Tuesday
evenings usually see me heading out to my church home group in Karen. It used
to be that I could get there in half an hour if I left after 6:30pm. These
days, it’s a different story.
Last
Tuesday, It poured in the afternoon. I hoped (in vain as it turned out) that
people would have left work early on account of the rain. Ho, ho, ho. Instead,
within metres of leaving my compound gate, and slaloming my way around the
obstacle course of deep potholes (filled with water now, after the storm), I
came across hundreds of stationary vehicles before the T-junction at the end of
my road. All was not lost – I was turning left, and they were all headed right.
However, I still needed to maneouvre my way around them, and was then stuck, as
impatience had prevailed, with various vehicles which were attempting to exit from another road, now
blocking the road I was on, to traffic going in any direction. (Not an unusual
state of affairs in Nairobi!) Meanwhile I was entranced by the numbers of flying
termites in the air, caught in the vehicles’ headlights. It was almost like a
light snow flurry.
Eventually,
I was moving, and turned along the road that was recently opened having been closed
for road construction for nearly 2 years. Not that it’s finished. Far from it.
You never quite know which side of the road to drive on. It’s quite possible to
get so far, and then find you can’t go any further. The freshly laid tarmac
soon reverted back to a surface that could only be described as ‘off road’
except that this is a fairly major road through this part of town.
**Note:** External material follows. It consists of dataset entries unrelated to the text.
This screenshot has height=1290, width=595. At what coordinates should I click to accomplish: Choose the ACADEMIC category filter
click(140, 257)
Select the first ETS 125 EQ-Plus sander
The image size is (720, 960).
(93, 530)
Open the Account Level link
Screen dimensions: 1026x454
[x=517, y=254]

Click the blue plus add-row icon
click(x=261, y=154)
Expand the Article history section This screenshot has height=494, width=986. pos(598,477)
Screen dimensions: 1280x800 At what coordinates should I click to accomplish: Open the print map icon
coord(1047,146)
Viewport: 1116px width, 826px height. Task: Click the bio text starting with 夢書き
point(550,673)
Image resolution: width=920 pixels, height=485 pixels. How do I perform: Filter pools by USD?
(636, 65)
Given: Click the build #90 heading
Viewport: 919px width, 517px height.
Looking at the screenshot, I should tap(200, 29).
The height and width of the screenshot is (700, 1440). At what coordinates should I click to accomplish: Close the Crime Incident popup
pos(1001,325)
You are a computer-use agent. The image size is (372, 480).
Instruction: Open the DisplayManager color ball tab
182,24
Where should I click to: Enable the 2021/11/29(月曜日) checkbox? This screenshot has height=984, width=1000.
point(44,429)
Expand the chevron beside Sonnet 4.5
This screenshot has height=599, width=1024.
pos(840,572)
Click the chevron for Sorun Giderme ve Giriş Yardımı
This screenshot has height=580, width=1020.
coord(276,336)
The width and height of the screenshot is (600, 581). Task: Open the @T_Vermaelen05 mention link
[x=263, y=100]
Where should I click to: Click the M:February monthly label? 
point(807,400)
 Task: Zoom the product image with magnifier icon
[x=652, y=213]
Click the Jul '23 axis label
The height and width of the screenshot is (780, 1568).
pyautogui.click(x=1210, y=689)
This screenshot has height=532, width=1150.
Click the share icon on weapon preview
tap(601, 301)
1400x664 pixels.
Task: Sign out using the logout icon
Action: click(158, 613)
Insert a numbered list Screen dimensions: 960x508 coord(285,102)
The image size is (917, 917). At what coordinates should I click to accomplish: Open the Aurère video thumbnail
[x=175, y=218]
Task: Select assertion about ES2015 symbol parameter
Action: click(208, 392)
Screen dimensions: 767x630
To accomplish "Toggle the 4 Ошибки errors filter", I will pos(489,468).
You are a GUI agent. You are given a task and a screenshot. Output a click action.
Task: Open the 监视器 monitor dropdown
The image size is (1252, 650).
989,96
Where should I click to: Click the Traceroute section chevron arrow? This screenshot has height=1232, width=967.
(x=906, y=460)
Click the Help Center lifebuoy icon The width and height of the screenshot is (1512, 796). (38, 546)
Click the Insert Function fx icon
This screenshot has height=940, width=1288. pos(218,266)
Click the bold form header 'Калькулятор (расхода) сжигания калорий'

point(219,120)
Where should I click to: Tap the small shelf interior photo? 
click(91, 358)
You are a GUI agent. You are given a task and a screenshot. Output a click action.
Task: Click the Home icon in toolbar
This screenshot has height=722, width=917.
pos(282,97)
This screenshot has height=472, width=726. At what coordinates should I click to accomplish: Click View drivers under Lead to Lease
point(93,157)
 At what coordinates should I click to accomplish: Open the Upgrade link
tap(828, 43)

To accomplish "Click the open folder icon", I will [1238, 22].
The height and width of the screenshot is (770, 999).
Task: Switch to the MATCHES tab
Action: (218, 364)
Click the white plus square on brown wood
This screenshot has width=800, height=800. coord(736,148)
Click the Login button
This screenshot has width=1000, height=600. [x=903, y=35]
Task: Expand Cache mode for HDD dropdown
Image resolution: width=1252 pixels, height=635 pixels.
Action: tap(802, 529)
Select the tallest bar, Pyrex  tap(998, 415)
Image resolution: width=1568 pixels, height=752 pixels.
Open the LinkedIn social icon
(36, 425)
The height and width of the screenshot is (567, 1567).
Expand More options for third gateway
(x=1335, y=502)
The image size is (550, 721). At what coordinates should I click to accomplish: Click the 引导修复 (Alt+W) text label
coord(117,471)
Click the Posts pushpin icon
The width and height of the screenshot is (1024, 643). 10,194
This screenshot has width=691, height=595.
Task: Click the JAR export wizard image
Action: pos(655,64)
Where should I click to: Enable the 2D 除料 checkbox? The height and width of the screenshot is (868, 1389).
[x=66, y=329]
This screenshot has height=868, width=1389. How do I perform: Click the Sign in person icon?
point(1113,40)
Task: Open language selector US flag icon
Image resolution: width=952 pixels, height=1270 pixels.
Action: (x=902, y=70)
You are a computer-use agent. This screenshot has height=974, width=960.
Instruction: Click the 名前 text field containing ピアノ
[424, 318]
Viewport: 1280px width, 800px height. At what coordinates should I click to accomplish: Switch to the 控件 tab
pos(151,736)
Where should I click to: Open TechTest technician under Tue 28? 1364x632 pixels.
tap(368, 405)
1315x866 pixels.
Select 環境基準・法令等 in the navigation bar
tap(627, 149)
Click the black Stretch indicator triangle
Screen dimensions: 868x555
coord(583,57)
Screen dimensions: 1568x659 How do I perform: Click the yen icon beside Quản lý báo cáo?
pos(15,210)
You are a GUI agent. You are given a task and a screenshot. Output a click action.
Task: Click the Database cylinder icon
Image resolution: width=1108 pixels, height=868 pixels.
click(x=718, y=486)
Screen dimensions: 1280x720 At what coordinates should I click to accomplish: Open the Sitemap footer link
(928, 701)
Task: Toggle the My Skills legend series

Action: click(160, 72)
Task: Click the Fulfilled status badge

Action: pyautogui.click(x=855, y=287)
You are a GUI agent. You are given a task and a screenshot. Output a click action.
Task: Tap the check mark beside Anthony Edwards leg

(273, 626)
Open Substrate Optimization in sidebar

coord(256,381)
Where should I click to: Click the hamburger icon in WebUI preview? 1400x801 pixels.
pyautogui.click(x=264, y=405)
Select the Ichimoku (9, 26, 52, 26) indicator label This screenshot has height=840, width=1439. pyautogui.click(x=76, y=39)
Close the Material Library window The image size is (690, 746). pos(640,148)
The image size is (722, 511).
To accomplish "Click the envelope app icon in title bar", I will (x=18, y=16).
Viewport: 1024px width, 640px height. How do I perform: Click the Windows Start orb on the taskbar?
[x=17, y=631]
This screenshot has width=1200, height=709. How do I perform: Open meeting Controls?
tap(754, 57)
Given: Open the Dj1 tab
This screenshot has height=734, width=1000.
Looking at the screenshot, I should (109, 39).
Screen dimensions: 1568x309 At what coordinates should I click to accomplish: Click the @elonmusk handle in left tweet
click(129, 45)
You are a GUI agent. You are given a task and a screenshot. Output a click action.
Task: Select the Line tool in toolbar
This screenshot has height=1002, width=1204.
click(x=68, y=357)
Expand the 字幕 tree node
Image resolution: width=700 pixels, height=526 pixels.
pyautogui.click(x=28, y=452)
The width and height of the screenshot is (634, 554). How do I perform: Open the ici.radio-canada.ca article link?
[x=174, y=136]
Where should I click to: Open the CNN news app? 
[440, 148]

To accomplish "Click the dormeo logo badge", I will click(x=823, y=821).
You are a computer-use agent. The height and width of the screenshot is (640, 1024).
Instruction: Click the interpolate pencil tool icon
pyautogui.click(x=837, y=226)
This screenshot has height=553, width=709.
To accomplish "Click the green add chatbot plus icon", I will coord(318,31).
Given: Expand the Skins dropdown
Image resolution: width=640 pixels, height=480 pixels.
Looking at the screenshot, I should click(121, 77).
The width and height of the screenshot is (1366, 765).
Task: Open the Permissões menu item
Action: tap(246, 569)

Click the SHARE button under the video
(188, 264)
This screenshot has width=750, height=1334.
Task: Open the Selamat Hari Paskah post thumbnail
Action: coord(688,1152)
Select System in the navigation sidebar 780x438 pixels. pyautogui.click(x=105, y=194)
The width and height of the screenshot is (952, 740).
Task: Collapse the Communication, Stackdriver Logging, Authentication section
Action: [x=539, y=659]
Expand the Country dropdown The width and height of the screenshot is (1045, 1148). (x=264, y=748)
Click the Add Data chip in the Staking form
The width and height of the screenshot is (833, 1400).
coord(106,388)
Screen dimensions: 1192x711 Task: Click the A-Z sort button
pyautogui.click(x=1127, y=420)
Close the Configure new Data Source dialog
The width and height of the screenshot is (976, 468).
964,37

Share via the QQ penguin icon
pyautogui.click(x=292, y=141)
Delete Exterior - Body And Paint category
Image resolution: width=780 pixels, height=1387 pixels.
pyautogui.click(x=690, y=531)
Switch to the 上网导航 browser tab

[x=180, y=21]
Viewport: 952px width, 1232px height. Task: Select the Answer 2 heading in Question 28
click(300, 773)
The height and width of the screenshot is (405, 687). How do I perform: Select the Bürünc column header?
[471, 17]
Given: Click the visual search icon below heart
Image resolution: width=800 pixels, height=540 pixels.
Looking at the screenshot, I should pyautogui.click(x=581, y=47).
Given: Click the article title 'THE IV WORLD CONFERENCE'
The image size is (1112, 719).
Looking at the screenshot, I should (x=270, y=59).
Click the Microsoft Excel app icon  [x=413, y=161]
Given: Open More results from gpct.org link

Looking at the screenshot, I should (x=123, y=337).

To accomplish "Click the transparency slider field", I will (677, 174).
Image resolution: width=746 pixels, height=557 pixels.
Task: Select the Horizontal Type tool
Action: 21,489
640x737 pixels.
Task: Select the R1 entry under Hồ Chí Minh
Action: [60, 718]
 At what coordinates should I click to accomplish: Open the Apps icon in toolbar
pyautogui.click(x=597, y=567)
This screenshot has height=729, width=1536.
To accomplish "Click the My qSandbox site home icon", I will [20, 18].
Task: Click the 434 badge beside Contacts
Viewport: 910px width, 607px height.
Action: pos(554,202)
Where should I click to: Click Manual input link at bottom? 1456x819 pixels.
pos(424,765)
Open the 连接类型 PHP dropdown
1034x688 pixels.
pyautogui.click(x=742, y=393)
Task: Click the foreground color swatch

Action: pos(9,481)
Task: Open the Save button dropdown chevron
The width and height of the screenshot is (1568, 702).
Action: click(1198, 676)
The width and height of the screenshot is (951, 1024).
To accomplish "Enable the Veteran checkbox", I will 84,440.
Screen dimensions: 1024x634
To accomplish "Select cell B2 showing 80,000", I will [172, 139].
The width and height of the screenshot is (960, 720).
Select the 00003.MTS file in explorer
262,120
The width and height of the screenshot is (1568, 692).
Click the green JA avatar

Lurching
from side to side as I progressed along the undulating stretch, staying clear
from the edge which is a drop off, I got onto Hospital Road. Again, this has
been dug up for at least a year now. This was now a boggy mass of mud and muddy
puddles. As with many of Nairobi’s roads, no thought is seemingly given to
pedestrians who this evening, were trying to pick their way through the morass,
the way lit only by car headlights. (Come on Nairobi City Council – surely it’s
time for more pavements for the multitudes who walk!)
Finally,
I reached Ngong Road. And here I made an error, turning off onto a road that goes
by Nairobi Hospital, thinking that as it was after visiting hours, this should
be quicker. I sat pretty much stationary for the next 15 minutes, before admitting
defeat, doing a 3-point turn, and rejoining the traffic on Ngong. That in itself was a good move. What
wasn’t so good however was that this led to something of an encounter with a
matatu! Just past the area where matatus and buses stop to drop and pick up
passengers (they don’t exactly pull off the road to do this….) there’s a left-hand
filter lane for those turning left at Mortuary Roundabout. It’s not that big an
opening, with a raised curbed area, preventing you from getting in if you miss
it. A van on the right-hand side of me clearly wanted to get in there, and despite being
in completely the wrong lane (being in the right lane ahead of time is a
concept that doesn’t seem to compute with a lot of Nairobi drivers!), he started
to cut across just in front of me to try to get through the opening. I had a
choice – plough into him, or slam on the brakes. I chose the latter! However,
the matatu driver behind me didn’t make quite the same choice, ploughing into
the back of me, and was seemingly perturbed that I’d chosen to brake! It was
dark, so it was difficult to see what damage there was to my car, although the fragments
of the matatu’s headlight were clearly visible on the ground. I took his insurance
details, and set off, a policeman arriving on the scene just as I was ready to
go. Other than the initial reaction of the matatu driver, it was all fairly
amicable. (Since then, I discovered just what the damage was. Whilst relatively
minor, it’s meant 3 days without a car this week while it gets fixed, and a bill
of about 30,000/=. Thankfully our insurance through work is very reliable, with
just an excess of $100.)
And so
the drive to home group continued. Nothing overly untoward after that. Heavy
traffic most of the way, three lanes of traffic where there should be one or
maybe at tops two. A lorry piled high with mattresses, cutting in across the
central reservation, its high load looking decidedly unstable. Cyclists with no
lights or reflectors venturing along roads, seemingly unaware of the dangers of
being non-visible. There’s one part of the drive that I dread, at Dagoretti
Corner, which is one of the reasons I normally opt to go a completely
different route. There’ve been times along there I’ve felt as though I was in a
rugby scrum, getting sandwiched between 2 buses. Public service vehicles ‘need’
to get places as quickly as they can, no matter what it takes to get there –
driving down the wrong side of the road, forcing other vehicles off, or driving
down the pavement – and then forcing their way back onto the road again, wondering
why it is that you’re not necessarily inclined to let them back in.
In the
end, I made it, 1 hour 45 minutes after setting out, and an hour late. For all
of 10 miles! Slightly weary, and with a rather crumpled right-hand rear corner
of the car. Was this an unusual drive? Not exactly. My evening activities are
regular reminders to me to be thankful that while Upper Hill is getting more
built up, and the road construction is seemingly never-ending (with the mud and
dust that brings, depending on the time of year), being able to walk to work rather
than have to commute is worth a lot!